Page
I do, I don't have to though.


----------



## Cole (Aug 27, 2004)

I know enough to tell guys what to do etc...

Do I want to learn more, no!


----------



## camaroman2125 (Apr 13, 2006)

> Do you speak spanish


sí, tuve que tomarlo en highschool= yes I had to take it in highschool



> If you learned spanish do you think it helped your business or job?


no realmente, sólo útil cuando quiero en cuss en alguien = not really, just usefull when I wanna cuss at someone


----------



## Kent Whitten (Mar 24, 2006)

My signature says it all. SHOULDN'T have to, but it's a fact of life now. But like said earlier, why stop at Spanish? Why not french? or portuguese (like in this neighborhood of Boston) how 'bout american indian? russian, japanese, chinese?

I don't recall that Italians who immigrated here to the US had a problem learning english to assimilate into our society. They still speak Italian to other Italians, and clear recognizable english to the english speaking people here.

Stored data
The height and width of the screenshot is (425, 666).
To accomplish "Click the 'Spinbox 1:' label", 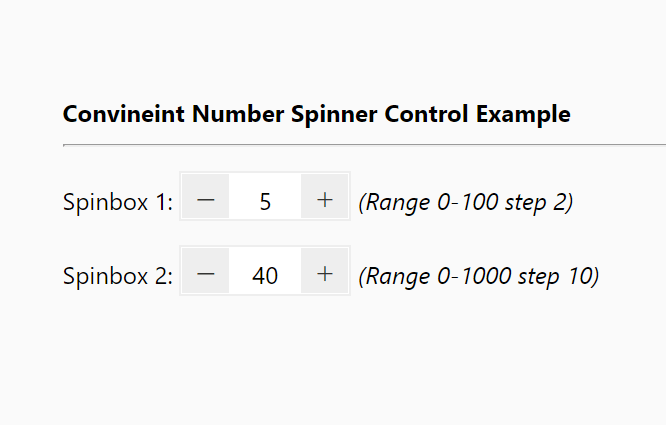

Exercise tasks
a. Can you sum up the forum thread on learning Spanish in two sentences?
b. In the forum thread on learning Spanish, where did camaroman2125 say he had to take Spanish?
c. Resume the forum thread on learning Spanish from the end of Kent Whitten's last paragraph.
The lines have nothing to do with the forum thread on learning Spanish.

The results
a. Cole says he knows enough Spanish to tell guys what to do and doesn't want to learn more, while camaroman2125 says he had to take it in high school and finds it useful mainly for cussing at someone rather than for business. Kent Whitten says people shouldn't have to learn it but it's now a fact of life, asks why stop at Spanish when there are languages like French, Portuguese, Russian, Japanese, and Chinese, and recalls that Italian immigrants learned English while still speaking Italian to other Italians.

b. In high school.

c.
Hispanics sure seem like they don't want to bother learning too much english. They learn just enough to get by and that's only some of the time.

I'm fed up with this multilanguage on the side of boxes and products. english, spanish, french. why not the other 100 or so languages in this world?


----------



## Susan Betz (Feb 21, 2007)

I took French in high school. Just one of the useless decisions I made in my life. I wish I had taken Spanish. I would have found a use for it, especially here in Florida.

Remember, not all Spanish speakers are illegal. And when the Europeans came here, in most cases they didn't bother to learn the native language. It may be time to suck it up and acknowledge that a large proportion of our nation's population speaks Spanish. 

They deal with two languages in Canada fairly well. Most Europeans speak more than one language. It's just not that big of a deal.


----------



## daArch (Jun 8, 2007)

No, I know no other language but American English - although some classes in French, German, and Latin have a lingering effect on me. I do not travel, therefore I have no need to learn a foreign language.

It is rude (and Americans are notorious for it) to visit another country and expect them to converse with you in your native tongue.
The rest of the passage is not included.